-- REQUIRED ACTIONS --
A - Using the passage on the Denver school land deal, decide whether each statement agrees with it: (i) The Capuchin Franciscans own a monastery near the site of the new school. (ii) The agreement calls for widening 36th Avenue. (iii) Denver Public Schools asked for the rezoning of the Capuchins' land. Give yes or no for each and quote the deciding words.
B - Write the next part of the passage on the Denver school land deal, picking up after its last sentence.

-- SELECTED EXTRACT --
— Start —

Construction plans are being stalled by the Capuchin Franciscans, a Roman Catholic order that owns a monastery near the site of the new school -- between Zuni and Wyandot streets and 35th and 37th avenues -- as well as property that Denver Public Schools hopes to buy for the school's playing field.
"We have a legal agreement with them for a land swap and money exchange whereby some lands to the north will be theirs and others will be ours," says Mike Langley, executive director of facility management for DPS. "The agreement has two key aspects: One is to vacate 36th Avenue between Zuni and Wyandot streets so that the Capuchins can extend their property and so that kids won't be running across the street to get to the playground. The other stipulation, at the Capuchins' request, is that their portion of land be rezoned so they can build a small office and garages.
"If both of those stipulations aren't satisfactorily met, we can't buy the land we need, and we don't have a school."

— End —

-- SUPPLIED MATERIAL --
— Start —

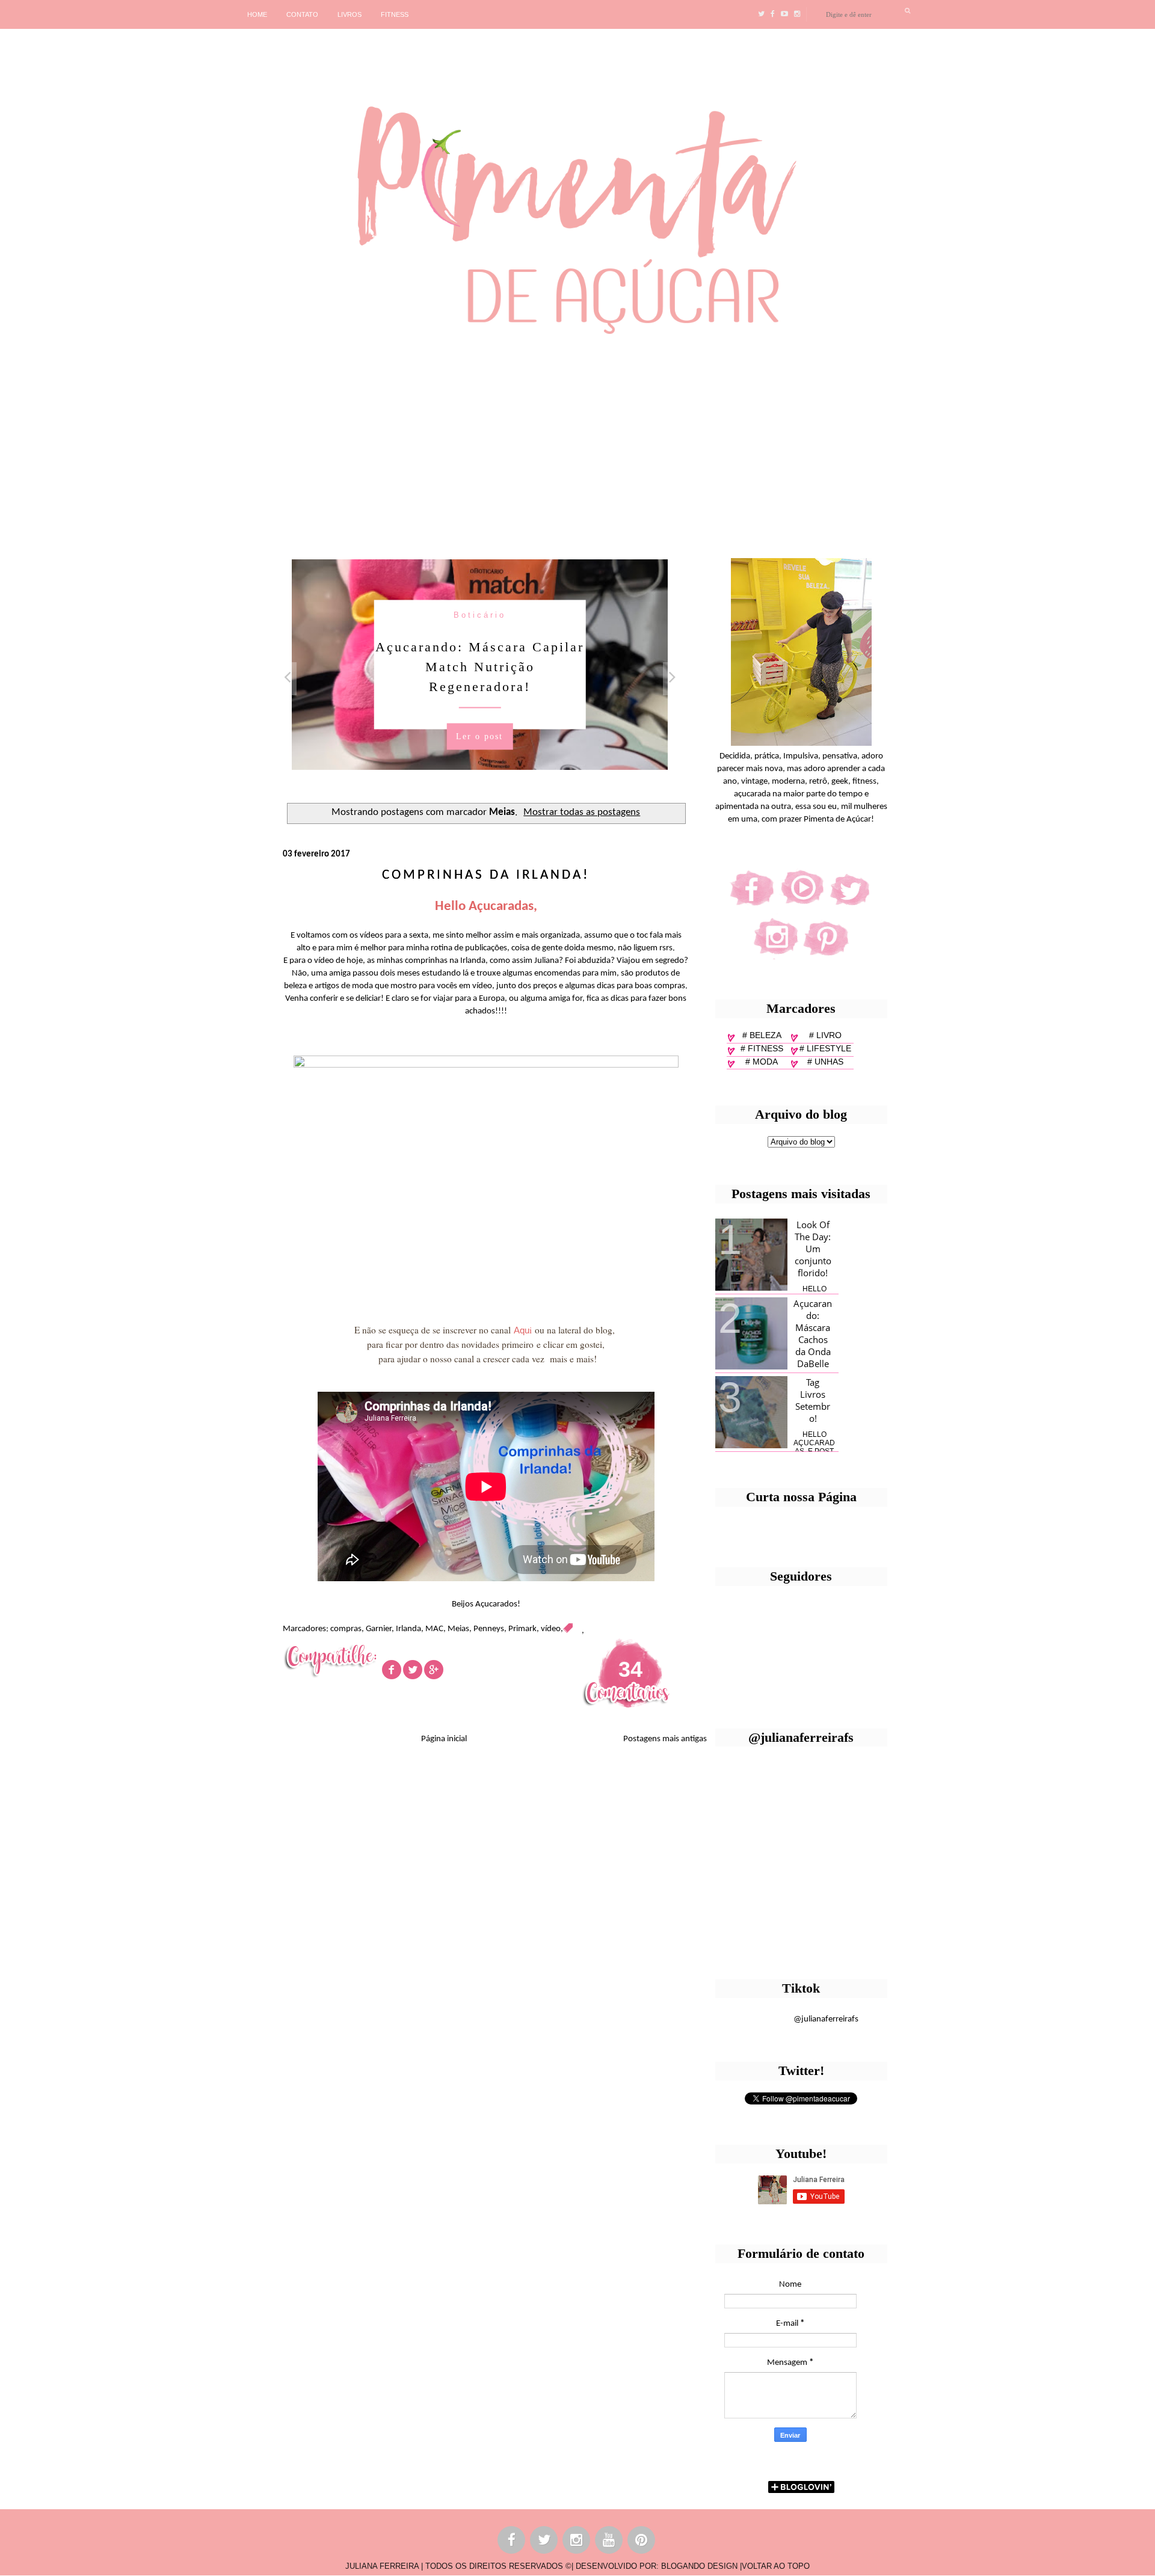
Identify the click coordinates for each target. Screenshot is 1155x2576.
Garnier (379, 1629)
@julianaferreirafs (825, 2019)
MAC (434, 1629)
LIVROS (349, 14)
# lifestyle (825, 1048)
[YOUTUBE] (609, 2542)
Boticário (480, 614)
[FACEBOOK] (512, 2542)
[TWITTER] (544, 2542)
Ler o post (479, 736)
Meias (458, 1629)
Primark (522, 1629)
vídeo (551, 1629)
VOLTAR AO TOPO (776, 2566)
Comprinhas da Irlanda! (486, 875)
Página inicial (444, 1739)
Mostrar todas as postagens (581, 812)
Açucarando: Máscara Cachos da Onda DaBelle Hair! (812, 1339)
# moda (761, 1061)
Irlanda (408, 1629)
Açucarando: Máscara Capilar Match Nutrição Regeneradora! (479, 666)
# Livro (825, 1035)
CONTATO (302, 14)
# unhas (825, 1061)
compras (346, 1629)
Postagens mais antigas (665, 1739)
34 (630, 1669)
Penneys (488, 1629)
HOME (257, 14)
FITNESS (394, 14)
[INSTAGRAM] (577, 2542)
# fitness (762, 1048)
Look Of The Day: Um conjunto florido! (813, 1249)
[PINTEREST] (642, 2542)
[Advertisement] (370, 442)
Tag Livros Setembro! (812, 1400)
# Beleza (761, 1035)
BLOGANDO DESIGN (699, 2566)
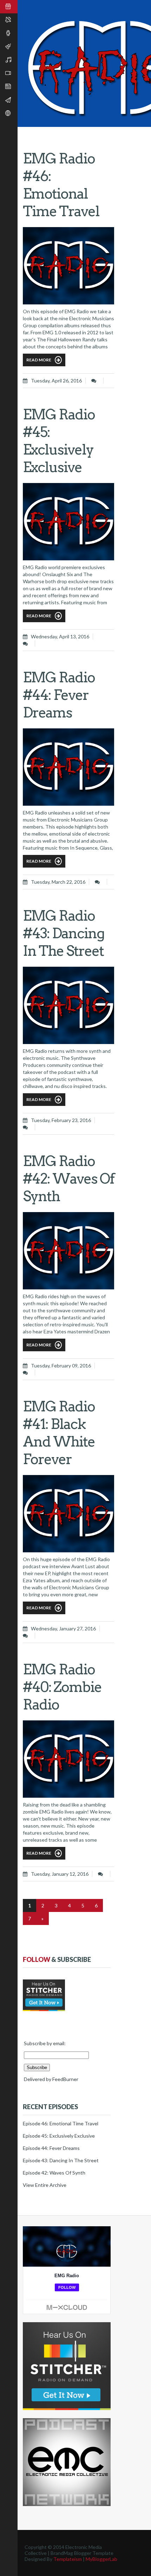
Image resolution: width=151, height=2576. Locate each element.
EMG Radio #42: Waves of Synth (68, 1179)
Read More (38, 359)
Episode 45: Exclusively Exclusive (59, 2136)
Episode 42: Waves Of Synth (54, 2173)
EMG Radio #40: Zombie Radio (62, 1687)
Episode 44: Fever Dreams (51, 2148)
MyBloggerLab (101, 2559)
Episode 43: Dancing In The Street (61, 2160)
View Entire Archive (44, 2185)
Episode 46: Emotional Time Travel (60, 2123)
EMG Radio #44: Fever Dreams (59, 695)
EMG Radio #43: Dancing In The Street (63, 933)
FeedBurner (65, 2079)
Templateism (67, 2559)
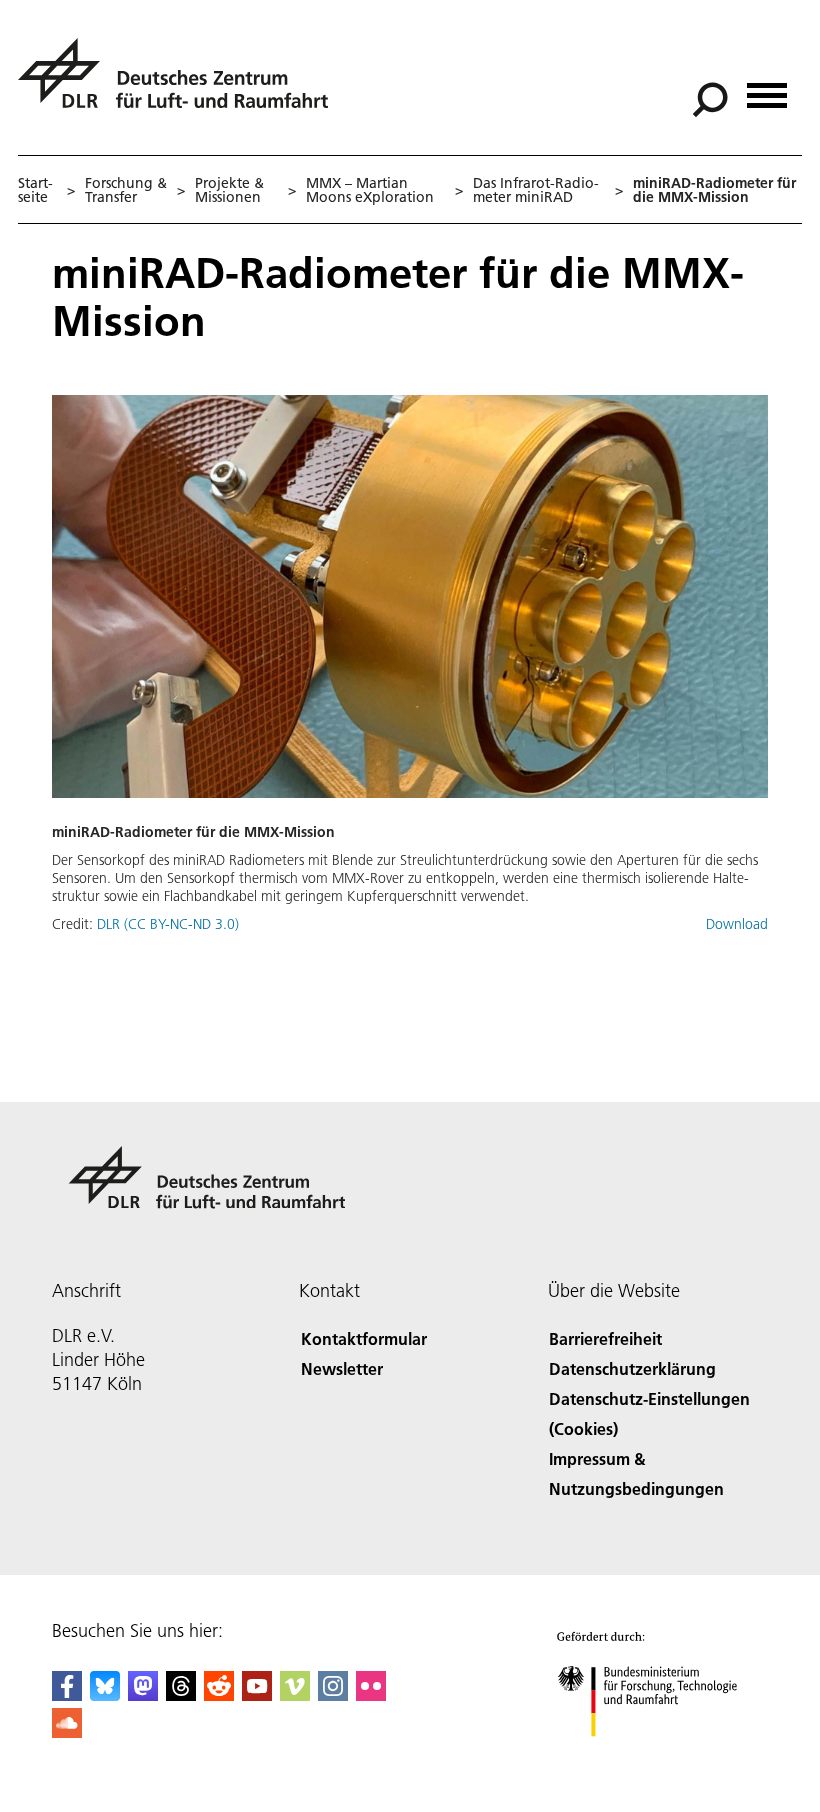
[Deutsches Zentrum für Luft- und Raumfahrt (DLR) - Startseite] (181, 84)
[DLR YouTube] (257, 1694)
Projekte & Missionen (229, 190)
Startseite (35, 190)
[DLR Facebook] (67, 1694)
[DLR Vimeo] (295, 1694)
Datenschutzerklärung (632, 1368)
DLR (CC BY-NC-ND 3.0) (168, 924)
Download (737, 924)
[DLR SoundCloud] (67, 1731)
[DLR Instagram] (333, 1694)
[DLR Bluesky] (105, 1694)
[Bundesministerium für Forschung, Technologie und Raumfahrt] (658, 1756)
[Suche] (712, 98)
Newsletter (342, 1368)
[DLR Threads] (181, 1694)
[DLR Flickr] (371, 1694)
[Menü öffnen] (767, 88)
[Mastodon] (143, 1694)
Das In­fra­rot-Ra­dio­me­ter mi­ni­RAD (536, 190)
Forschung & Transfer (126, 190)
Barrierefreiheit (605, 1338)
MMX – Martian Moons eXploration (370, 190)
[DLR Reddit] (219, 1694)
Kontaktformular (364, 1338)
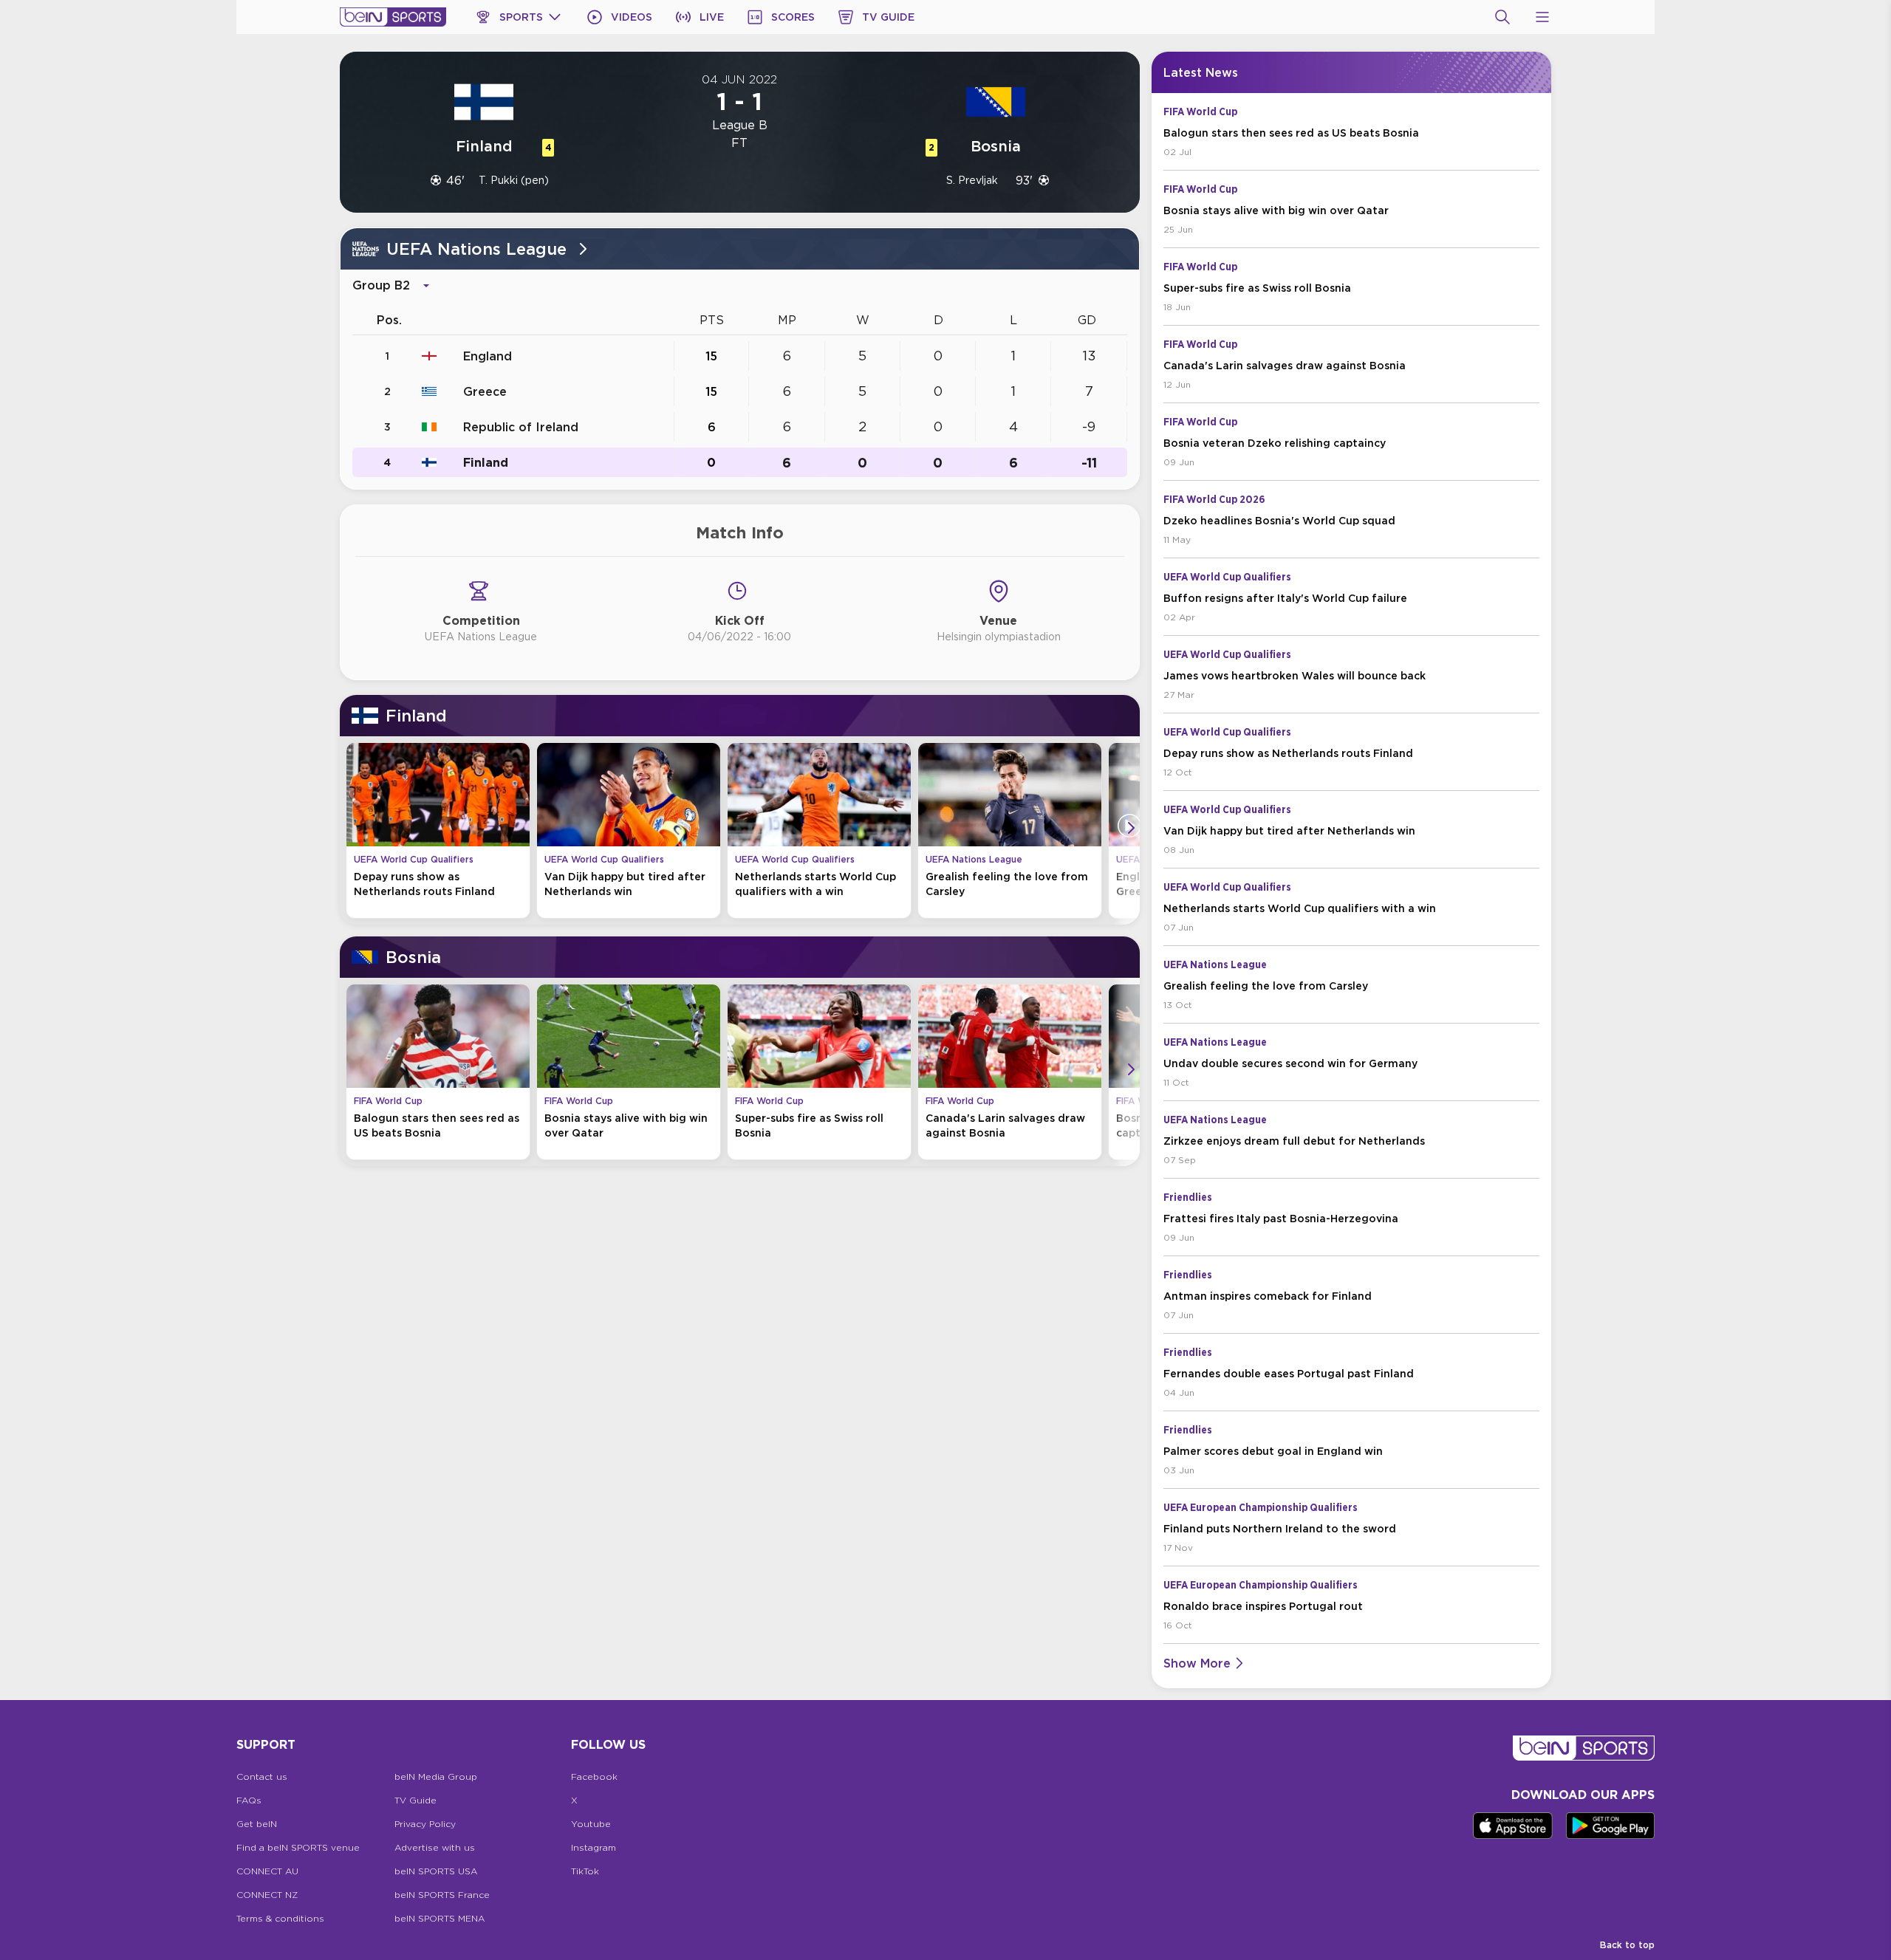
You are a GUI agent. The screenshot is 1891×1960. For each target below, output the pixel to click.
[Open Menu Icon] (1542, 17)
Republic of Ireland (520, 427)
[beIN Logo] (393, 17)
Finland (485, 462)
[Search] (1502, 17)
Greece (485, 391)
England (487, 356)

— End —

-- IN RESPONSE --
A -
(i) Yes: "a Roman Catholic order that owns a monastery near the site of the new school"
(ii) No: "One is to vacate 36th Avenue between Zuni and Wyandot streets"
(iii) No: "The other stipulation, at the Capuchins' request, is that their portion of land be rezoned"

B -
The standard size for new elementary schools in Denver is between eight and ten acres; the lot slated for the new school, which is supposed to accommodate 550 students from preschool through sixth grade, is only 4.5 acres. The area set aside for the field, just south of 36th, is less than two acres. Because the lot is so small, there is no alternative for the play area.
"If all things come to pass, it's still only 60 percent of what we'd like. At this moment, we don't have another option for a new school," Langley says, adding that he doesn't know what the district will do if the zoning change is not granted and the Capuchins don't sell their land. He says there isn't another piece of property in the area that's big enough for a school and close enough to the four existing elementary schools -- Bryant-Webster, Columbian, Smedley and Valdez -- from which to draw the new school's students.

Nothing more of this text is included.